Recorded data:
- - -
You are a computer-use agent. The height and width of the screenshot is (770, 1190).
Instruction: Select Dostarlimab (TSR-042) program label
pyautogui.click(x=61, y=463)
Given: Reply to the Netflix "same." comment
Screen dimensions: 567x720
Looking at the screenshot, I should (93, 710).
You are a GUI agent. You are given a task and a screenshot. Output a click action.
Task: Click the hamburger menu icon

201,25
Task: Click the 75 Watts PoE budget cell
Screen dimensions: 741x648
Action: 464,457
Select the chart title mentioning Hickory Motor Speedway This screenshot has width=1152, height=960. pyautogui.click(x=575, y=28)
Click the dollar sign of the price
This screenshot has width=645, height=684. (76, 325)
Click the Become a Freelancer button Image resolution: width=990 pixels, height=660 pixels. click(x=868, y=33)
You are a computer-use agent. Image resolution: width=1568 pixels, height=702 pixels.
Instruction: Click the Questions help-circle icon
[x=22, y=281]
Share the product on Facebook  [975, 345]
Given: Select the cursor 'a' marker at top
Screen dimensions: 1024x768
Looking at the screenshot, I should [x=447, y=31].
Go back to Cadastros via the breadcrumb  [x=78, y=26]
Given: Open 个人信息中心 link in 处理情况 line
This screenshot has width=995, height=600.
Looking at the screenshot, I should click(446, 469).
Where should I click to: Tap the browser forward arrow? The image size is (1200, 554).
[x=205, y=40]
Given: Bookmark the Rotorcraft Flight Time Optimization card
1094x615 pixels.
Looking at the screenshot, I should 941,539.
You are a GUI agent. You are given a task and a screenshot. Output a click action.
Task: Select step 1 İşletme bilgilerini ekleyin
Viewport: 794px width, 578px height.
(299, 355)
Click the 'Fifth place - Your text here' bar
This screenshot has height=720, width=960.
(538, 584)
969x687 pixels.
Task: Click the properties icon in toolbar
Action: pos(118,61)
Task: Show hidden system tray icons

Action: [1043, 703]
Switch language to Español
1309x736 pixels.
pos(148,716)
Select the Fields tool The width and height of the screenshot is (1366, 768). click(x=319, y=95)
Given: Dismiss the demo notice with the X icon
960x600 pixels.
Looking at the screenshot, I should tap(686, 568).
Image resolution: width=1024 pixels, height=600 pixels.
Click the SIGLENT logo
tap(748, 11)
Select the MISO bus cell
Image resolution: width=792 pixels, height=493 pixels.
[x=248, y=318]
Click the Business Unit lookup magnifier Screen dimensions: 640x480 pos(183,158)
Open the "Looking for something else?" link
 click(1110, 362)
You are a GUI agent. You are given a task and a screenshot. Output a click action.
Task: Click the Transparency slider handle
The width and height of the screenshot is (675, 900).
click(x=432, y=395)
- - -
◆ **DIRECTIONS**: Please repeat every record above word for word.

◆ **SOLVED EXERCISE**:
You are a computer-use agent. The height and width of the screenshot is (770, 1190).
Instruction: Select Dostarlimab (TSR-042) program label
pyautogui.click(x=61, y=463)
Given: Reply to the Netflix "same." comment
Screen dimensions: 567x720
Looking at the screenshot, I should (93, 710).
You are a GUI agent. You are given a task and a screenshot. Output a click action.
Task: Click the hamburger menu icon

201,25
Task: Click the 75 Watts PoE budget cell
Screen dimensions: 741x648
Action: 464,457
Select the chart title mentioning Hickory Motor Speedway This screenshot has width=1152, height=960. pyautogui.click(x=575, y=28)
Click the dollar sign of the price
This screenshot has width=645, height=684. (76, 325)
Click the Become a Freelancer button Image resolution: width=990 pixels, height=660 pixels. click(x=868, y=33)
You are a computer-use agent. Image resolution: width=1568 pixels, height=702 pixels.
Instruction: Click the Questions help-circle icon
[x=22, y=281]
Share the product on Facebook  [975, 345]
Given: Select the cursor 'a' marker at top
Screen dimensions: 1024x768
Looking at the screenshot, I should [x=447, y=31].
Go back to Cadastros via the breadcrumb  [x=78, y=26]
Given: Open 个人信息中心 link in 处理情况 line
This screenshot has width=995, height=600.
Looking at the screenshot, I should click(446, 469).
Where should I click to: Tap the browser forward arrow? The image size is (1200, 554).
[x=205, y=40]
Given: Bookmark the Rotorcraft Flight Time Optimization card
1094x615 pixels.
Looking at the screenshot, I should 941,539.
You are a GUI agent. You are given a task and a screenshot. Output a click action.
Task: Select step 1 İşletme bilgilerini ekleyin
Viewport: 794px width, 578px height.
(299, 355)
Click the 'Fifth place - Your text here' bar
This screenshot has height=720, width=960.
(538, 584)
969x687 pixels.
Task: Click the properties icon in toolbar
Action: pos(118,61)
Task: Show hidden system tray icons

Action: [1043, 703]
Switch language to Español
1309x736 pixels.
pos(148,716)
Select the Fields tool The width and height of the screenshot is (1366, 768). click(x=319, y=95)
Given: Dismiss the demo notice with the X icon
960x600 pixels.
Looking at the screenshot, I should tap(686, 568).
Image resolution: width=1024 pixels, height=600 pixels.
Click the SIGLENT logo
tap(748, 11)
Select the MISO bus cell
Image resolution: width=792 pixels, height=493 pixels.
[x=248, y=318]
Click the Business Unit lookup magnifier Screen dimensions: 640x480 pos(183,158)
Open the "Looking for something else?" link
 click(1110, 362)
You are a GUI agent. You are given a task and a screenshot. Output a click action.
Task: Click the Transparency slider handle
The width and height of the screenshot is (675, 900).
click(x=432, y=395)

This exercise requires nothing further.